TASK BRIEF:
The records are set out below this line. Return exactly the lines from the one containing "Choose the Red color variant card" through the last, and exclude the pictures.

- - -

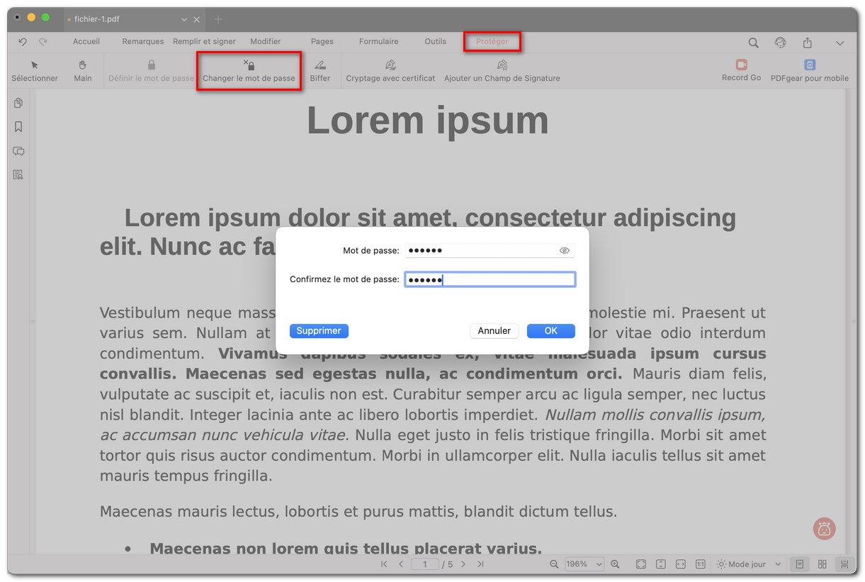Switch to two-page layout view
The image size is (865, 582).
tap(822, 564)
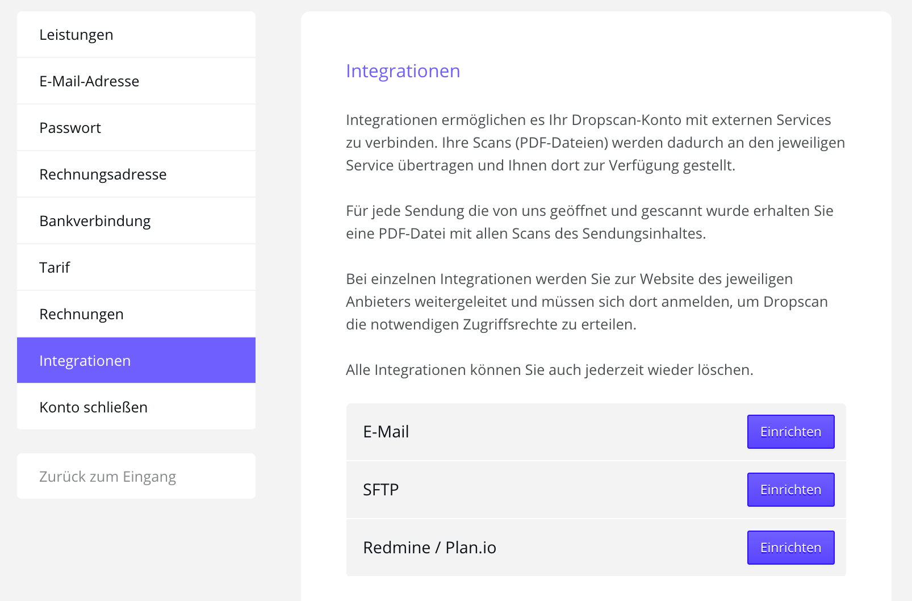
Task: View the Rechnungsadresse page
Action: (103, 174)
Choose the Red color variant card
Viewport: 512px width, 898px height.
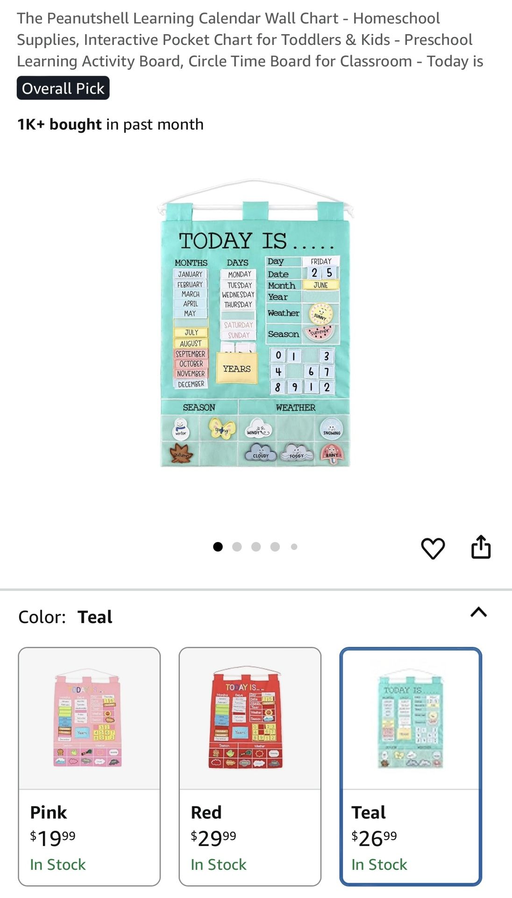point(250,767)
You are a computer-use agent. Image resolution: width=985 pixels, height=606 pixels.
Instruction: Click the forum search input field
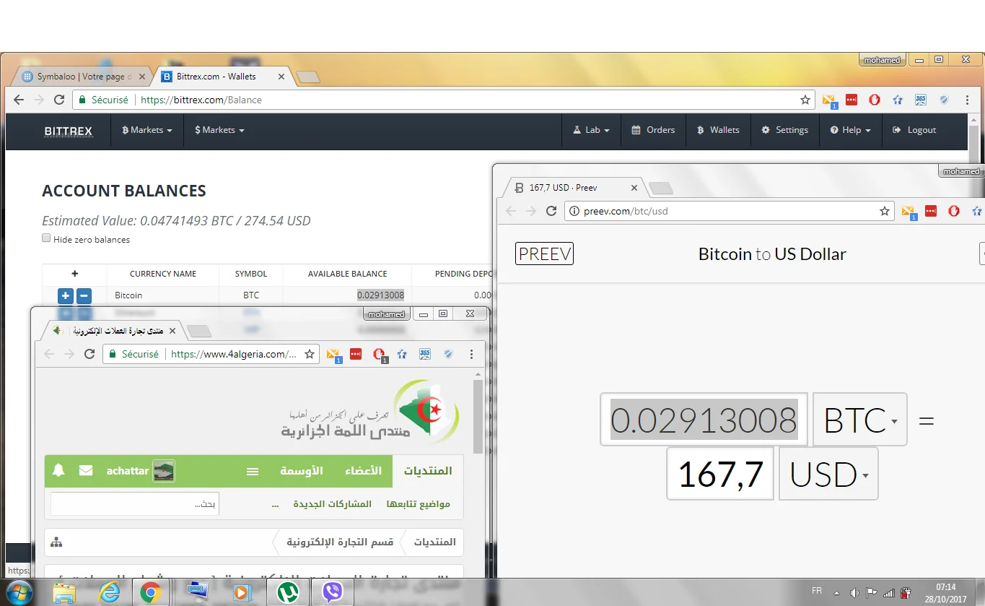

- - -

SOLUTION TO THIS PROBLEM:
Choose the Red color variant card
Viewport: 512px width, 898px height.
point(250,767)
You are a computer-use agent. Image resolution: width=985 pixels, height=606 pixels.
Instruction: Click the forum search input field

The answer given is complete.